WORK TASK 1 - Using the article on sexual violence policies at Canadian campuses, can you reproduce the passage starting with "The changes to the MTCU Act and" and going on through "of procedural fairness.", swapping "external investigators" for "outside investigators"?
WORK TASK 2 -
Answer these questions from the article on sexual violence policies at Canadian campuses:
(a) On what date did the Ontario government pass its act amending various statutes with respect to sexual violence?
(b) By what date did the MTCU Act require all colleges and universities to have a sexual violence policy in place?
(c) Which university's policy requires anyone conducting an investigation under it to be competent in trauma-informed investigations?

EXCERPTED TEXT -
Originally published on February 12, 2017
Policies and practices to respond to sexual violence on Canadian campuses received much-needed attention in 2016. Both legislative and cultural changes are being made to address this pervasive issue that has been systemically ignored in the past.
Following in the footsteps of American campuses, Canadians are actively engaging in conversations about how to fairly and consistently respond to allegations of sexual violence. Prodded by an active government, colleges and universities across Ontario set down to draft or revise a policy relating to sexual violence within their institution. The Ontario government of Premier Kathleen Wynne was the first to introduce legislation mandating that every campus have a sexual violence policy in place, and now other provinces are following suit. Even campuses that do not have a legislative requirement have recognized the need for a sexual violence policy to be adopted or revised.
On March 8, 2016, just in time for International Women’s Day, the Ontario government passed Bill 1321: An Act to amend various statutes with respect to sexual violence, sexual harassment, domestic violence and related matters. This highly anticipated and celebrated bill brought forward many changes to how campuses address allegations of sexual violence that occur within their institution. This article will focus on the changes Bill 132 made to the Ministry of Training, Colleges and Universities Act (the “MTCU Act2”).
The changes to the MTCU Act began by defining sexual violence as any sexual act or act targeting a person’s sexuality, gender identity or gender expression, whether the act is physical or psychological in nature, that is committed, threatened or attempted against a person without the person’s consent. It is important to note that this umbrella term includes various forms of sexual misconduct such as sexual assault, sexual harassment, stalking, indecent exposure, voyeurism and sexual exploitation.
The MTCU Act went on to require all colleges and universities to have a sexual violence policy in place, by January 1, 2017, that applies to students. Further, the Ontario Government passed Ontario Regulation 131/163: Sexual Violence at Colleges and Universities (the “Regulations”), which provided campuses with direction on the required contents of the sexual violence policy.
The changes to the MTCU Act and Regulations may create additional business for trained investigators, as campuses will likely be calling on external investigators to look into reports of sexual violence. The Regulations require campuses to set out the investigation and decision-making processes, who will be involved, and a description of the elements of procedural fairness that will be part of the investigation and decision-making processes.
Campuses will be held to a high standard of procedural fairness during the investigation process. It is well established that one important element of procedural fairness is the right to have an impartial decision maker. This allows external investigators to market their services to campuses as impartial decision makers, so the institution can ensure that it meets basic requirements of procedural fairness.
Some Ontario campuses have included an investigation process in their sexual violence policy that requires an external investigator. Further, there has been an emphasis on the investigator having specific knowledge and expertise in trauma-informed investigations. For example, Brock University’s recently adopted Sexual Assault and Harassment Policy4 requires that anyone conducting an investigation under the Policy be competent in conducting trauma-informed investigations. The Policy defines “trauma-informed” as a process that is informed by the understanding of how trauma affects survivors’ response to services, to resolution processes and to investigations. Trauma-informed processes should be carried out with the goal of avoiding survivor re-traumatization, increasing the safety of all, and increasing the effectiveness of interactions with survivors.
A great deal of research5 shows that individuals who have been traumatized due to sexual assault or harassment have a tendency to tell their story in unexpected ways. They may have difficulties recalling memories in a linear order, forget seemingly important details, or focus on specific sensations, such as smell. Trauma-informed investigators must build trust and rapport with survivors. They must ensure that they don’t allow common societal myths and stereotypes to enter into their credibility assessment, and they must postpone reaching conclusions until they have allowed the survivor to work through the neurobiological impacts the trauma may have had on them.
While the landscape for responding to sexual violence on campuses in Canada is changing and evolving, it is important that investigators stay up to date on trauma informed sexual violence investigations so they can provide campus clients with the best service available.

PROVIDED INFORMATION -

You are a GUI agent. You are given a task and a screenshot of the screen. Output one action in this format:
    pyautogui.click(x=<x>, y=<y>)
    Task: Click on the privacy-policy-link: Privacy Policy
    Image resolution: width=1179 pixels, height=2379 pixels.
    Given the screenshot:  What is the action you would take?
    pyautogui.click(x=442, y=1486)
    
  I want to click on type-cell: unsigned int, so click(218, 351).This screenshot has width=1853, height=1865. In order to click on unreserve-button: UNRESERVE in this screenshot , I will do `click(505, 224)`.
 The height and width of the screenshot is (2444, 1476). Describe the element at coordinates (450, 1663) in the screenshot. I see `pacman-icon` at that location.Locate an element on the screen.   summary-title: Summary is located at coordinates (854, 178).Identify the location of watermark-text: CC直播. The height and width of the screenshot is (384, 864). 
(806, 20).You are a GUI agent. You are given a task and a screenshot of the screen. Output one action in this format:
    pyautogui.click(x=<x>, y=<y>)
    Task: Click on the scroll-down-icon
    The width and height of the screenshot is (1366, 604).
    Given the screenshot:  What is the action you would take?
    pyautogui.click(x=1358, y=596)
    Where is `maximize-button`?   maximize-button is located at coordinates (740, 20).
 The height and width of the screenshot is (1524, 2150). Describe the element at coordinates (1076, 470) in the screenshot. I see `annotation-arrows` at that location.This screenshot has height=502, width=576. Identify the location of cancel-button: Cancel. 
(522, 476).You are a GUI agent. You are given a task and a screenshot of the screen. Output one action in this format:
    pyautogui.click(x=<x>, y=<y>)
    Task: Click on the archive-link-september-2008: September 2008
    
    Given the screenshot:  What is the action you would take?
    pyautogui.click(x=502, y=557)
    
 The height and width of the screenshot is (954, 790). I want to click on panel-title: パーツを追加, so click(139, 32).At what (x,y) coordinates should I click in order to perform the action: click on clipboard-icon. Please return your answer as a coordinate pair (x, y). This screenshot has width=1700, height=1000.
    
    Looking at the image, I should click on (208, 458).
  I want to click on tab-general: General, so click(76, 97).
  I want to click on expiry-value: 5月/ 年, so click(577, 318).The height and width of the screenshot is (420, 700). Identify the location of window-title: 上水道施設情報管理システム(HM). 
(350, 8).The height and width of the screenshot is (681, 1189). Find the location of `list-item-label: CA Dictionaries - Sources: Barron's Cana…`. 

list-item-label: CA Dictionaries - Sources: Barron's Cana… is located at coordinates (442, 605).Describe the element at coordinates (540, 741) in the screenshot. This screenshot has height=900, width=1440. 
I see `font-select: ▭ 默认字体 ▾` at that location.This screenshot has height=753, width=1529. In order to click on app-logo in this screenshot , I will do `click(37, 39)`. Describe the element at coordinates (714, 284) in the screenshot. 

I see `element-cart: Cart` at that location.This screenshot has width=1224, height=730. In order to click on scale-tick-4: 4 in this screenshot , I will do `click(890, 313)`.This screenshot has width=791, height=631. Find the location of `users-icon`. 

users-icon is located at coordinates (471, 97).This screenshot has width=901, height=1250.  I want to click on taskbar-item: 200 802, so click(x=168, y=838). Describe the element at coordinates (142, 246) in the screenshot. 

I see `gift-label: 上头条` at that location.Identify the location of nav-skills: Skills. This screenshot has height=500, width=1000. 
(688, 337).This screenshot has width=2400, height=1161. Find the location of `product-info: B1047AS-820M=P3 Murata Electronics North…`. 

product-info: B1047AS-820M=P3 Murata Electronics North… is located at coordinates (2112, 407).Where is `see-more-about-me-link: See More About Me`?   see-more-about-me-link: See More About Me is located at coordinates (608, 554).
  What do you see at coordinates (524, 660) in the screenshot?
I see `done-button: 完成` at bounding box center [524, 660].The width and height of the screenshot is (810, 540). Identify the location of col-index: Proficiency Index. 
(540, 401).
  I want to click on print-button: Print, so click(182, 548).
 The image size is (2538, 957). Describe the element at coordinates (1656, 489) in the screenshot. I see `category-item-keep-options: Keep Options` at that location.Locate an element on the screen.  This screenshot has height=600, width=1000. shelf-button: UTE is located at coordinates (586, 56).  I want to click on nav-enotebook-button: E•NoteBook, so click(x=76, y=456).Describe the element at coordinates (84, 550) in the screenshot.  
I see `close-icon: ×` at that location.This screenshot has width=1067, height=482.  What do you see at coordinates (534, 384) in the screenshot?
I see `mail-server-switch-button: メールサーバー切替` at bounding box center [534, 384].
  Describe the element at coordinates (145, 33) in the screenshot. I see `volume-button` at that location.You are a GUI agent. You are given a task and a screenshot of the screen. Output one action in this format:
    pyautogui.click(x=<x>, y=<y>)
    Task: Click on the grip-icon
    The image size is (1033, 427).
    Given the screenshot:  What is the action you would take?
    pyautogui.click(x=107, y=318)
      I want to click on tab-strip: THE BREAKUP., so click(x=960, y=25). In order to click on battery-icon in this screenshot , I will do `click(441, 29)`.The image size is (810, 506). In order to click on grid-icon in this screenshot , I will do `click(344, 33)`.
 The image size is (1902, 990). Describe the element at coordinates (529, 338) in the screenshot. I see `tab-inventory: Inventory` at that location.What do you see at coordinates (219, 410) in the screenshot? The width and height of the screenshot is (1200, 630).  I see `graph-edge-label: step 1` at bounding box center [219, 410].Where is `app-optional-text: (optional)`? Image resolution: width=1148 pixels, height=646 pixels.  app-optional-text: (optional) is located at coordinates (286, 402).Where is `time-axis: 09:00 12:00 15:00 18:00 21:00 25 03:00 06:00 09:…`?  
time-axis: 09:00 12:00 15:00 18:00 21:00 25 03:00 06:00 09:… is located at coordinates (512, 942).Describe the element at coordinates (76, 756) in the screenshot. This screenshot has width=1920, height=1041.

TASK OUTPUT 1 -
The changes to the MTCU Act and Regulations may create additional business for trained investigators, as campuses will likely be calling on outside investigators to look into reports of sexual violence. The Regulations require campuses to set out the investigation and decision-making processes, who will be involved, and a description of the elements of procedural fairness that will be part of the investigation and decision-making processes.
Campuses will be held to a high standard of procedural fairness during the investigation process. It is well established that one important element of procedural fairness is the right to have an impartial decision maker. This allows outside investigators to market their services to campuses as impartial decision makers, so the institution can ensure that it meets basic requirements of procedural fairness.

TASK OUTPUT 2 -
(a) March 8, 2016
(b) January 1, 2017
(c) Brock University